Luiza Erundina em campanha. (Foto: Leandro Vaz).

Guilherme Boulos foi por várias vezes um forte crítico dos governos Lula e Dilma, principalmente no que diz respeito à relação que os governos Lula e Dilma tiveram com os movimentos sociais, enfraquecendo-os na prática e sentindo, portanto, muito a falta deles quando faltou força para tentar barrar o golpe de 2016.

“Outra governabilidade era possível” é o título de um artigo que Boulos escreveu a quatro mãos com Guilherme Simões, também dirigente do MTST, para o livro “Cinco mil dias: o Brasil na era do lulismo”, organizado por Gilberto Maringoni e Juliano Medeiros.

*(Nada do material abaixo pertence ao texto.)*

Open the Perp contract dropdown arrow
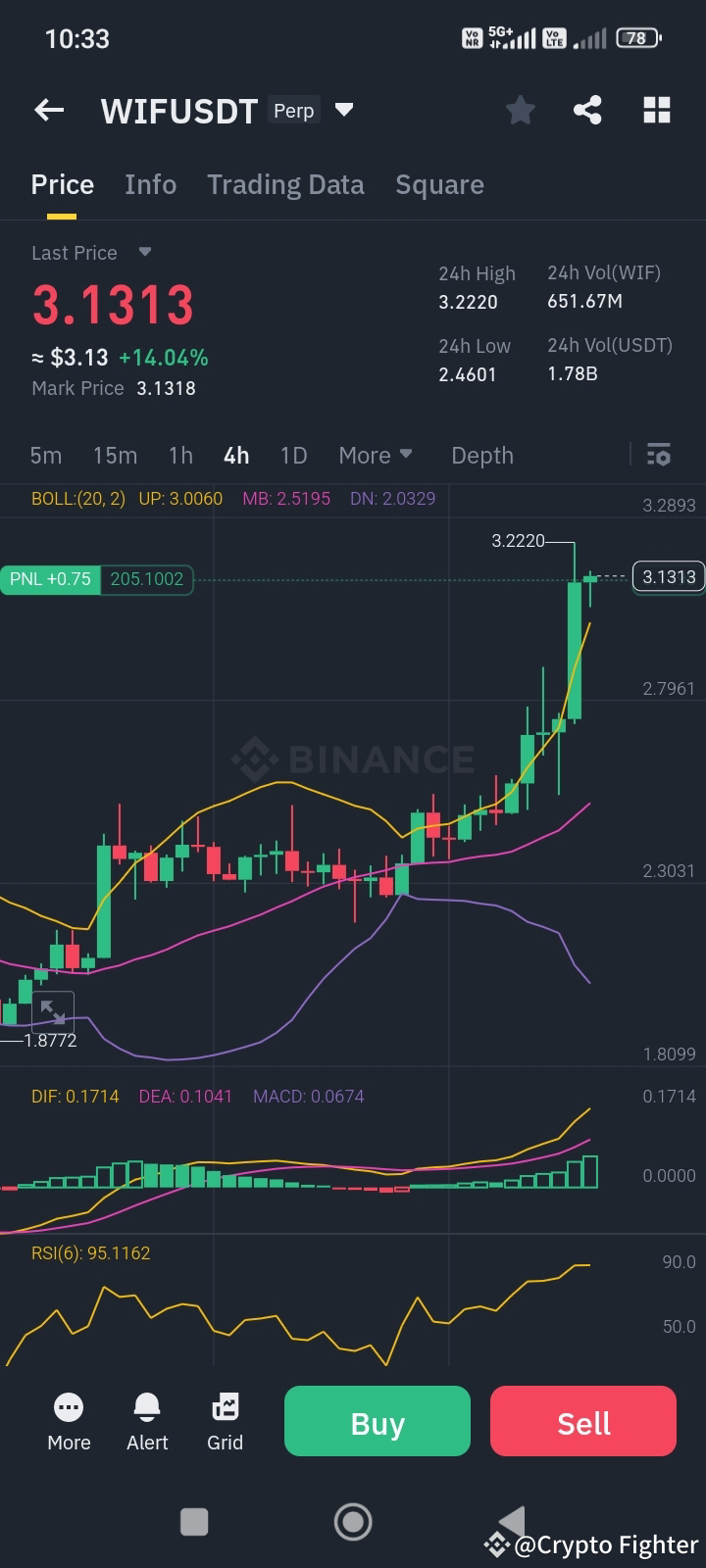The height and width of the screenshot is (1568, 706). point(343,111)
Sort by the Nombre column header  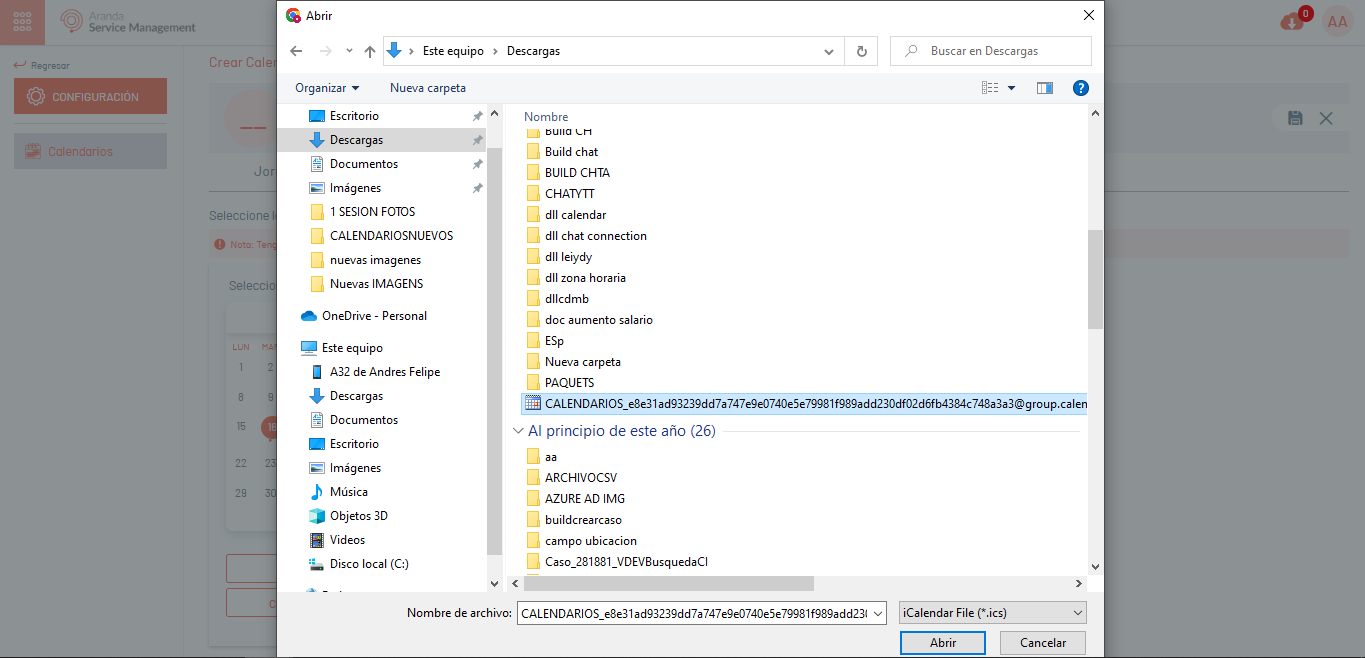(x=546, y=117)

Os dois Guilhermes terminam aquele artigo criticando o PT por tomar o caminho do pacto com os grupos políticos mais atrasados (“deu no que deu”) em detrimento da politização das pessoas:

“O golpe escancarou o esgotamento desse modelo de governabilidade. Não há mais sequer um centro político para composição parlamentar. A principal força com a qual o PT compôs para sua governabilidade foi seu maior algoz. É preciso aprender com essa lição da história. A reconstrução de um projeto de esquerda passa pela superação da estratégia de conciliação e pela aposta decidida na mobilização popular”.

“Falar é moleza”, alguém poderá dizer, não sem razão. Por outro lado, há quem já tenha visto sinal de “faça o que eu digo e não faça o que eu faço” quando Boulos afirmou, no fim de outubro, que, se eleito, “não esperem de mim demonização do setor privado”.

Mas esses não enxergam direito mesmo ou preferem definitivamente os evangelhos às disputas de poder.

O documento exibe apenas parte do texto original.